▸ **TASK TO CARRY OUT**
The response should be a precise copy of every entry.

▸ **INPUT RECORDS**
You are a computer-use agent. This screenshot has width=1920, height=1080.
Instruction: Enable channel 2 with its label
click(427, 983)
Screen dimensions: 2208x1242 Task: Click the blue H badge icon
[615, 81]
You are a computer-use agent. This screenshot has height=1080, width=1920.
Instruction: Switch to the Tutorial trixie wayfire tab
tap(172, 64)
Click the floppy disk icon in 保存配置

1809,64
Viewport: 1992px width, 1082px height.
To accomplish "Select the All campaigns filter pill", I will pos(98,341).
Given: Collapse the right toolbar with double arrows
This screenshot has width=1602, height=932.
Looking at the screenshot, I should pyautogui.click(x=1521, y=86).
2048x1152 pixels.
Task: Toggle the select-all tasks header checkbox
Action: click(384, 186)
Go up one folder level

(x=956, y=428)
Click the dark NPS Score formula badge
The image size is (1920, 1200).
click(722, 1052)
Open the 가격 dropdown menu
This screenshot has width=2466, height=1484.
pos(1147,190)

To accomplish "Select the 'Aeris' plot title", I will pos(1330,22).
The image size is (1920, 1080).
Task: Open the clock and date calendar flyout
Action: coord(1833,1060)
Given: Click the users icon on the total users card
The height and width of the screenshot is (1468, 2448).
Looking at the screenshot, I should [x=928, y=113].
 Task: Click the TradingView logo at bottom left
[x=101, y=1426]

▸ **ANSWER FOR THIS EXERCISE**
You are a computer-use agent. This screenshot has width=1920, height=1080.
Instruction: Enable channel 2 with its label
click(427, 983)
Screen dimensions: 2208x1242 Task: Click the blue H badge icon
[615, 81]
You are a computer-use agent. This screenshot has height=1080, width=1920.
Instruction: Switch to the Tutorial trixie wayfire tab
tap(172, 64)
Click the floppy disk icon in 保存配置

1809,64
Viewport: 1992px width, 1082px height.
To accomplish "Select the All campaigns filter pill", I will pos(98,341).
Given: Collapse the right toolbar with double arrows
This screenshot has width=1602, height=932.
Looking at the screenshot, I should pyautogui.click(x=1521, y=86).
2048x1152 pixels.
Task: Toggle the select-all tasks header checkbox
Action: click(384, 186)
Go up one folder level

(x=956, y=428)
Click the dark NPS Score formula badge
The image size is (1920, 1200).
click(722, 1052)
Open the 가격 dropdown menu
This screenshot has width=2466, height=1484.
pos(1147,190)

To accomplish "Select the 'Aeris' plot title", I will pos(1330,22).
The image size is (1920, 1080).
Task: Open the clock and date calendar flyout
Action: coord(1833,1060)
Given: Click the users icon on the total users card
The height and width of the screenshot is (1468, 2448).
Looking at the screenshot, I should [x=928, y=113].
 Task: Click the TradingView logo at bottom left
[x=101, y=1426]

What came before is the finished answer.